Fig 4. Identifying motif/residues responsible for phosphatase function of PhoR.

(A) Scheme showing phosphorylation of PhoP by γ-³²P-ATP and acetyl kinase and dephosphorylation of P-PhoP. (B-E) Time-dependent dephosphorylation of P-PhoP was examined by adding recombinant PhoRC (B), heat-denatured PhoRC (C), and purified PrrBC (D) as described in the Methods. (E) To examine specificity of newly-identified PhoR phosphatase activity, P~DosR was used as a substrate to examine possible dephosphorylation by adding purified PhoRC. The reactions were followed by SDS-PAGE analyses and digited by a phosphorimager. Each data is representative of at least two independent experiments. (F) DHp domain of PhoR was aligned with other SKs, which displayed phosphatase activity. The most conserved residues of the EXXT/N motif are indicated by asterisks. (G-I) To investigate the effect of mutations on the phosphatase function of PhoRC, purified WT and mutant proteins were incubated with P~PhoP for indicated times as described in Fig 4B. In all cases, reactions were followed by SDS-PAGE analyses, and digitized by phosphorimager. (J) Schematic model showing balancing act of dual functioning of PhoR as a kinase (activation) and phosphatase (repression).
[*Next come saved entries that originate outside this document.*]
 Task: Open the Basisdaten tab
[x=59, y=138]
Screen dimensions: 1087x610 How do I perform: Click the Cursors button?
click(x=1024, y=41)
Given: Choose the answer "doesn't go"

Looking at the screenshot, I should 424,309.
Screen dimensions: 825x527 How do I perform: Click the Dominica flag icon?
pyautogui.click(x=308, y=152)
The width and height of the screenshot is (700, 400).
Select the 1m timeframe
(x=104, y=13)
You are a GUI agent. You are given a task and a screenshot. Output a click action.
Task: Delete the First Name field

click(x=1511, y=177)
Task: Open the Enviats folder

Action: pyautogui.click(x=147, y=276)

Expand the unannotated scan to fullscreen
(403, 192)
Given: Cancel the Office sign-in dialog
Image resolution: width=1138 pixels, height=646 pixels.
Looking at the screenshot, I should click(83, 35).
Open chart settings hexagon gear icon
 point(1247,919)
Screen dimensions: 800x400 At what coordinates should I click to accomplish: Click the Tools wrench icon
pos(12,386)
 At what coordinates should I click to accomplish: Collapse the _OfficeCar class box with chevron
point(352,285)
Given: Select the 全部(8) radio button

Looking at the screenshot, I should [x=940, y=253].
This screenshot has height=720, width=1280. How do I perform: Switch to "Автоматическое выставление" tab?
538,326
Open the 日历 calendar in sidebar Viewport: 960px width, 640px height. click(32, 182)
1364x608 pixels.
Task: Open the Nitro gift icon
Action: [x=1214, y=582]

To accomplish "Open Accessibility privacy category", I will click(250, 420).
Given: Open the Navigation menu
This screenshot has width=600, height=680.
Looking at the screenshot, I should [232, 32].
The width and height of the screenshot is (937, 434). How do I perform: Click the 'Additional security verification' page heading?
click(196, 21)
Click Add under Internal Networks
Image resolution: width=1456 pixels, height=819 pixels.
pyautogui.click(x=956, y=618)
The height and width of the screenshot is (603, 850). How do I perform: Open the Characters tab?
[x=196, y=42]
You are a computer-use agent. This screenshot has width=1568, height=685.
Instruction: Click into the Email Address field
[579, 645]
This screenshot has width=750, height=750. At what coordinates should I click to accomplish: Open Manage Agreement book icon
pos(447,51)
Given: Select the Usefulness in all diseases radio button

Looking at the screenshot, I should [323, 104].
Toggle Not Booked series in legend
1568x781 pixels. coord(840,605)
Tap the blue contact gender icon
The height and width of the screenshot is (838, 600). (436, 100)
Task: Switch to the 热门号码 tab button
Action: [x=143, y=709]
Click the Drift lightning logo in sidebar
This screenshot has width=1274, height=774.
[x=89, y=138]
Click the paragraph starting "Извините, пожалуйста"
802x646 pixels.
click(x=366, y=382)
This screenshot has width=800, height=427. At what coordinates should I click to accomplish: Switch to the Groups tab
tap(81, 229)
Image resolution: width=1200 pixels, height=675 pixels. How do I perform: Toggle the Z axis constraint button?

Mutant PhoR protein, defective for kinase activity, fails to phosphorylate PhoP and thereby impact acid-inducible expression of the PhoP regulon. In contrast, phosphatase activity of PhoR dephosphorylates P~PhoP either to reverse active mycobacterial PhoP regulon in the absence of an inducing signal or to prevent unnecessary ‘triggering on’ of PhoP regulon. In summary, PhoR regulates net phosphorylation of PhoP by its dual functioning (kinase/phosphatase) to control context-sensitive expression of the PhoP regulon.